▶ _Task to carry out_
Lines from the beginning of the data through the line containing "Task: Click the 检测远程连接 button" are to be copied exactly, with no other line included.

▶ _The records_
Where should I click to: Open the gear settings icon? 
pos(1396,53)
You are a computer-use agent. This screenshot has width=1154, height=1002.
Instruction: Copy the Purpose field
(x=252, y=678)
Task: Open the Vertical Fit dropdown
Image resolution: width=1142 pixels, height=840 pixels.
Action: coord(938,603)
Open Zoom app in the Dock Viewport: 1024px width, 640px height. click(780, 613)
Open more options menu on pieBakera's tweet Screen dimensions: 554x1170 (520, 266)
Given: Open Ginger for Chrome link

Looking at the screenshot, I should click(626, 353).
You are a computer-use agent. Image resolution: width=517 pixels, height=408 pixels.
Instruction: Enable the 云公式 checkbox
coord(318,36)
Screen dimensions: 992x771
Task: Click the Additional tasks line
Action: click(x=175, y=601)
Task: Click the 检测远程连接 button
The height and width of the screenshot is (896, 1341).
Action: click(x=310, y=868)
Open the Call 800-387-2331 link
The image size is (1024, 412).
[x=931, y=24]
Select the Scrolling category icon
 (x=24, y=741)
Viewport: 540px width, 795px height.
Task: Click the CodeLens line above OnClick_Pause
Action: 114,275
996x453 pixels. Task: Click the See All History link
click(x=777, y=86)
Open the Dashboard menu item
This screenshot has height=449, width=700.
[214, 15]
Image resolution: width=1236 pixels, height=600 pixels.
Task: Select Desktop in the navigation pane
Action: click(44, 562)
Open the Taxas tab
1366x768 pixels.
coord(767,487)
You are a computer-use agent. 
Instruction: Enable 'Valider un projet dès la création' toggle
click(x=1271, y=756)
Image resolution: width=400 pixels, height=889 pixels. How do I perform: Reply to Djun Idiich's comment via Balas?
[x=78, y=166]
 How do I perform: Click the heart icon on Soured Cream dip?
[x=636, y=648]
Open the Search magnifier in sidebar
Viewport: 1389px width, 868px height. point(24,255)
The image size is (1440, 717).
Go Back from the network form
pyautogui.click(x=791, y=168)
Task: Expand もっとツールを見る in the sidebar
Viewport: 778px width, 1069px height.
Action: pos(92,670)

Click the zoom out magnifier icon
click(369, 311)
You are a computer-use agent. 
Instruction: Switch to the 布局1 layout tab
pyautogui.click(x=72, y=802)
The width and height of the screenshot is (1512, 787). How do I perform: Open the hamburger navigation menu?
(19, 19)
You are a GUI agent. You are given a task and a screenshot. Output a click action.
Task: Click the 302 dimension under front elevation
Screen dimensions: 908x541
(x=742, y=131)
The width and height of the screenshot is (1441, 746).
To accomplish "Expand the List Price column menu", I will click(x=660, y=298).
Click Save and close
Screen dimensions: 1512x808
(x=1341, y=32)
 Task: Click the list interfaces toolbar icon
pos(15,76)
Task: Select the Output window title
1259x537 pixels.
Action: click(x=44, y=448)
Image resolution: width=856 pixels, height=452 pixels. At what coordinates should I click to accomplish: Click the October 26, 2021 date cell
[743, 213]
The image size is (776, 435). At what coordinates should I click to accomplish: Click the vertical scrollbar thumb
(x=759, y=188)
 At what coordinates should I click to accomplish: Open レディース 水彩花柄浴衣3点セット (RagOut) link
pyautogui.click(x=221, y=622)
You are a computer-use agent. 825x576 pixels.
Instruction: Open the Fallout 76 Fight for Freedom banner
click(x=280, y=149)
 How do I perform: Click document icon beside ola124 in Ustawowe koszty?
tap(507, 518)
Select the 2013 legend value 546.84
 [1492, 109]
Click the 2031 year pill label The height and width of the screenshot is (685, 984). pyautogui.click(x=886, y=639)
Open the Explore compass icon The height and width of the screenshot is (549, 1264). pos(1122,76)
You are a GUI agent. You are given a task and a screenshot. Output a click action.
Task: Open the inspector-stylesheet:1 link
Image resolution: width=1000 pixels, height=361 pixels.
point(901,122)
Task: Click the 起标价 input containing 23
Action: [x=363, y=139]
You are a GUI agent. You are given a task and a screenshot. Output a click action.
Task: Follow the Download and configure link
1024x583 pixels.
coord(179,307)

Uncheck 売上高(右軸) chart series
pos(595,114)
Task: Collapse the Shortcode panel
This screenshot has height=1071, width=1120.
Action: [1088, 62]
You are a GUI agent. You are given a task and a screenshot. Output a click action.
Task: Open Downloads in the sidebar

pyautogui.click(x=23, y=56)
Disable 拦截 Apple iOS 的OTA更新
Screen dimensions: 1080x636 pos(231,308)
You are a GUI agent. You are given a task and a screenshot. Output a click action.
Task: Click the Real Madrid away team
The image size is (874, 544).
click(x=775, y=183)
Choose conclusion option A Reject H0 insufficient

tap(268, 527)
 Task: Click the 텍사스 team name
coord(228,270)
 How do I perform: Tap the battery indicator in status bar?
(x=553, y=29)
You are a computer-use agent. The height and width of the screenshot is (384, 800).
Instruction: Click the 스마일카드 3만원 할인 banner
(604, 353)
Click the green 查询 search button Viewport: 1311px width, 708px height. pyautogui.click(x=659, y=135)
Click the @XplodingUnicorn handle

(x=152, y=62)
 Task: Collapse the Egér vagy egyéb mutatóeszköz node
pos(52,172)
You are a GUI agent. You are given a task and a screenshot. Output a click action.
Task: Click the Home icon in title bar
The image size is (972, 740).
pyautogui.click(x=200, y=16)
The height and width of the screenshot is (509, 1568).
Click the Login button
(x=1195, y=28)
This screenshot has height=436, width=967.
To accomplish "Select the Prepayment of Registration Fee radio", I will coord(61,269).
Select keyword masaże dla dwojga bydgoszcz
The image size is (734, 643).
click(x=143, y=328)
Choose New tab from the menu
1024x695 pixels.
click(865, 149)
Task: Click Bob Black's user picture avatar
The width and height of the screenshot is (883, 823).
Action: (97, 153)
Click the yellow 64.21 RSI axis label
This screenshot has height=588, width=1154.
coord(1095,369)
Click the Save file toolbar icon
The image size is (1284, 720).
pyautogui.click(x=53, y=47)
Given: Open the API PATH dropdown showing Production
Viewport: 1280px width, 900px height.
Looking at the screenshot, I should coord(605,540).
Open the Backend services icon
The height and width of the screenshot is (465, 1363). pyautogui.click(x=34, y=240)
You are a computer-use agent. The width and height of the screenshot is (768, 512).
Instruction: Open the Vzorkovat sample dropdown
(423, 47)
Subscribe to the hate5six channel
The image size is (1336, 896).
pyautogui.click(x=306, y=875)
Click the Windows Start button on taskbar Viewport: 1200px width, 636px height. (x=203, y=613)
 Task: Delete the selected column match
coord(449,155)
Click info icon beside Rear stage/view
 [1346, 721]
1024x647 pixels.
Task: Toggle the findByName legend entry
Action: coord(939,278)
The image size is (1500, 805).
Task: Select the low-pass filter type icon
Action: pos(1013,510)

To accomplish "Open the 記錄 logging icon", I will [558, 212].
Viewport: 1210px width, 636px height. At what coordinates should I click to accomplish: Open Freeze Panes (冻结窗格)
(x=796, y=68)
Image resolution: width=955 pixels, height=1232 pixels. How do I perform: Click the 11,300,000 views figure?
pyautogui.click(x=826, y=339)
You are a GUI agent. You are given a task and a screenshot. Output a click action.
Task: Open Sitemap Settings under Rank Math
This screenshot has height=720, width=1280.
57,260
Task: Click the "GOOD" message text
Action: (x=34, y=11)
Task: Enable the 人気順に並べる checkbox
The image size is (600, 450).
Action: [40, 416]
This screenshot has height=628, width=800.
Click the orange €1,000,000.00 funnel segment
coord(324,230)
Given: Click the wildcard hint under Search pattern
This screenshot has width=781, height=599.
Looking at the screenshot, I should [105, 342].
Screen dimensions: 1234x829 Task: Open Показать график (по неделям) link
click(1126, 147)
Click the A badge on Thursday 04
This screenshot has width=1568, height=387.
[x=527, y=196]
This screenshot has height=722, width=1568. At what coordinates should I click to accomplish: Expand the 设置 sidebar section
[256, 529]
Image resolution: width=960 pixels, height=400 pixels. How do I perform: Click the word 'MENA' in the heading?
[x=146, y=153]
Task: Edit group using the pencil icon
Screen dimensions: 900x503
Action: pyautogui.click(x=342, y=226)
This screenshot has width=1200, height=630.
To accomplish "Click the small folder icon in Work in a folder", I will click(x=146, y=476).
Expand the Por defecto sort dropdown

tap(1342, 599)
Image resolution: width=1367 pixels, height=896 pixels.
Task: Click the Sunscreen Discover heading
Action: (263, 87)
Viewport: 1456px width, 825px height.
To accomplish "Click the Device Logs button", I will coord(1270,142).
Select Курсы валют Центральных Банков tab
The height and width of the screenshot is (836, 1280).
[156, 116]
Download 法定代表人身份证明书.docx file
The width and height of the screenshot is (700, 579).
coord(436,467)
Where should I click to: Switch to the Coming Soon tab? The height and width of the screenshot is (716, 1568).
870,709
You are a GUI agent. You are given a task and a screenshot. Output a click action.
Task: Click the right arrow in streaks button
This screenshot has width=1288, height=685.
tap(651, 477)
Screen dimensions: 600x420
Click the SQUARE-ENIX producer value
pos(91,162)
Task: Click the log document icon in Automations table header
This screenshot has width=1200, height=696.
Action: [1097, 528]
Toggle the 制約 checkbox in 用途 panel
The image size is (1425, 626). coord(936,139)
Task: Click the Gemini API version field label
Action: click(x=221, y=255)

▶ _Result for this task_
Where should I click to: Open the gear settings icon? 
pos(1396,53)
You are a computer-use agent. This screenshot has width=1154, height=1002.
Instruction: Copy the Purpose field
(x=252, y=678)
Task: Open the Vertical Fit dropdown
Image resolution: width=1142 pixels, height=840 pixels.
Action: coord(938,603)
Open Zoom app in the Dock Viewport: 1024px width, 640px height. click(780, 613)
Open more options menu on pieBakera's tweet Screen dimensions: 554x1170 (520, 266)
Given: Open Ginger for Chrome link

Looking at the screenshot, I should click(626, 353).
You are a computer-use agent. Image resolution: width=517 pixels, height=408 pixels.
Instruction: Enable the 云公式 checkbox
coord(318,36)
Screen dimensions: 992x771
Task: Click the Additional tasks line
Action: click(x=175, y=601)
Task: Click the 检测远程连接 button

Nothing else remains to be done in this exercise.